The exact number of graves is unknown. The majority date to the First Intermediate Period and Middle Kingdom. This excavation was not fully published and excluded a number of possible Roman graves. No maps or field notes from this excavation survive and much of what survives has remained unpublished.

A study of fauna and flora remains from residential deposits was completed in 1988. Considering the Nile Delta's historical association with cattle production, the small amount of cattle bones found suggests the site still had some affiliation with cattle production and the overall Estate, but not including butchering or raising cattle. A majority of their food appears to come from pigs, with remains indicating consumption of pigs outnumbering that of sheep and goats. This number suggests the site was not heavily involved in grain production. Cow bones found on the north end of the site suggests an animal necropolis, giving further evidence to the relation between the presence of the Hathor cult and involvement in the cattle production of the Nile Delta. This has not been excavated.

A series of excavations in 1984, 1986, and 1988 found remains of domestic architecture and materials, including an enclosure wall that had bordered much of the site. From these excavations came artifacts like bread molds and bowls that could be used for food storage, but the lack of basic items and the means to produce them suggests Kom el-Hisn was a religious settlement or ran under a governmental authority. During Robert J. Wenke's excavation in 1988, he uncovered broken sealings and ceramics dating to the 5th and 6th dynasties. The site appears to have been a settlement occupied at least to the Middle Kingdom. Though the lack of basic domestic goods gives evidence to Kom el-Hisn being occupied by the Hathor cult and a small support staff for those priests. This is again supported by Wenke's excavation in 1988, where stone tools were found but leftovers from their manufacture were rare. So far, no manufacturing workshops or evidence of such has been found, but Wenke stresses that it is still possible they existed but were removed from the main site.

===Tomb of Khesuwer===
One of the first major findings at the site was the 12th Dynasty limestone tomb of Khesuwer ("Khesu the Elder"). The remains were discovered on the south-west corner of Kom el-Hisn. It is the only tomb at the site containing inscriptions, which date to the Middle Kingdom. With these inscriptions and the basalt head found during the excavation, Edgar dates the tomb to the reign of Amenemhat III. Four foundation deposits were found beneath the remains of two mudbrick walls found surrounding the tomb. Each contained a limestone plaque with an inscription containing his name that matched the one found inside the tomb. By the time of the tomb's discovery, the coffin and offering left behind had turned to dust. These deposits were placed as part of a ritual during the temple's construction so finding them beneath his tomb suggests of re-use of parts of the temple to build Khesuwer's tomb.

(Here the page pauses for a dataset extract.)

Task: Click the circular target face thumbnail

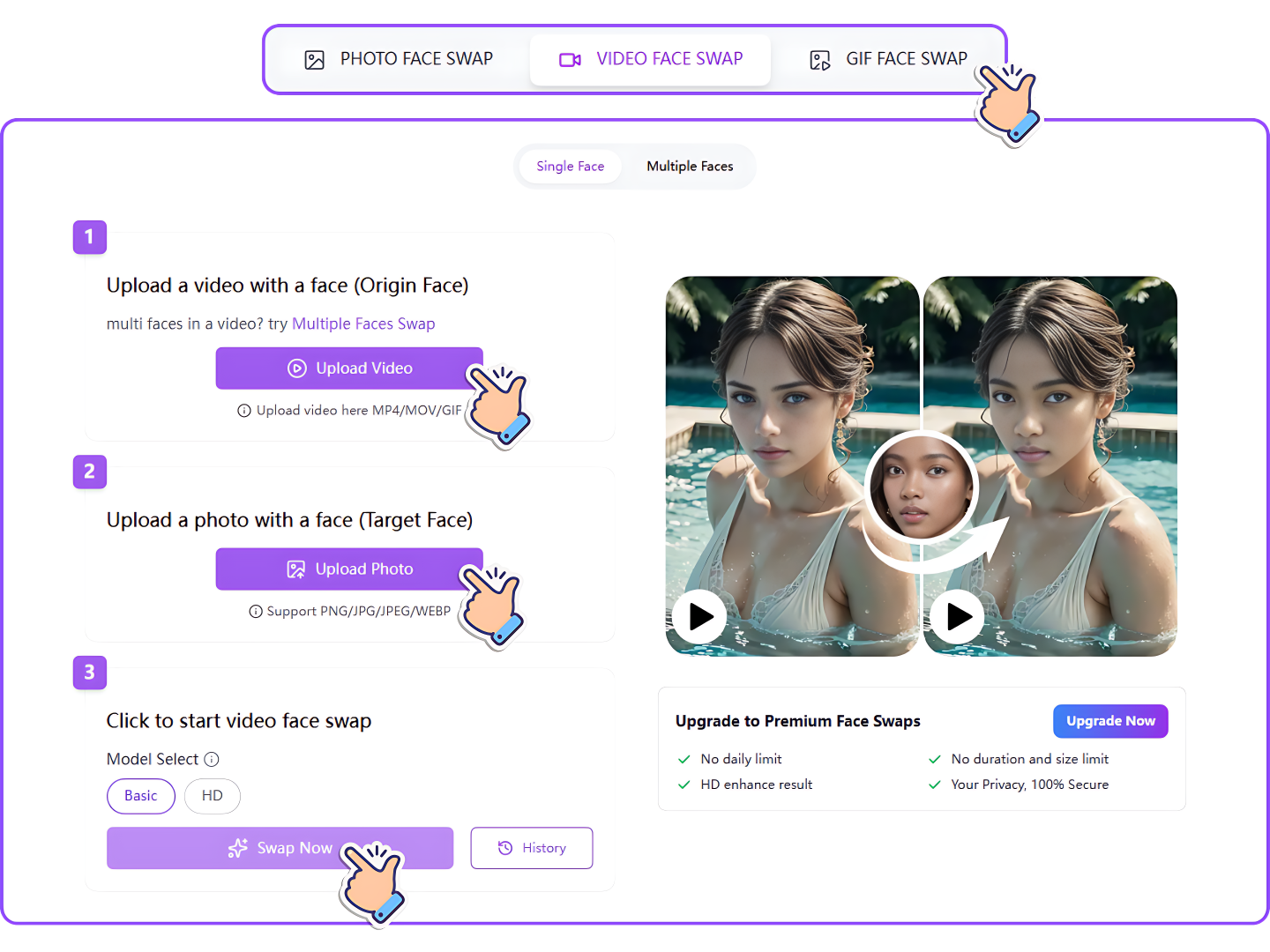Action: 922,487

One scene depicts Khesuwer and four rows of priestesses, who are clapping and playing instruments, giving evidence to his title as "Overseer" of the priestess' of Hathor. It is assumed his office was that of the temple found at Kom el-Hisn.

==Yamu==
Yamu or Imu was a capital of the 3rd Nome of Lower Egypt. It is found in texts as early as the 5th Dynasty but the current location of the town is unknown. Due to the discovery of the inscription on the statues found at Kom el-Hisn, this site is thought to have been the location of Yamu.

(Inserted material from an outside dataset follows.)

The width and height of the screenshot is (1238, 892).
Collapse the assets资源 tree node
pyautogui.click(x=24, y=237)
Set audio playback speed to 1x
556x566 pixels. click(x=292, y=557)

Unpublished notes from Petrie's visit to the site in 1884 describe an offering table to the goddess Sekhmet, with an inscription that reads "the king gives an offering [to] the mistress of Yamu, Sekhmet". He also reported other inscriptions detailing the "mistress of Yamu", but is not specific about where he found them or if they refer to Kom el-Hisn. Though it is a strong theory that Yamu and Kom el-Hisn are the same, there is no concrete evidence to prove this.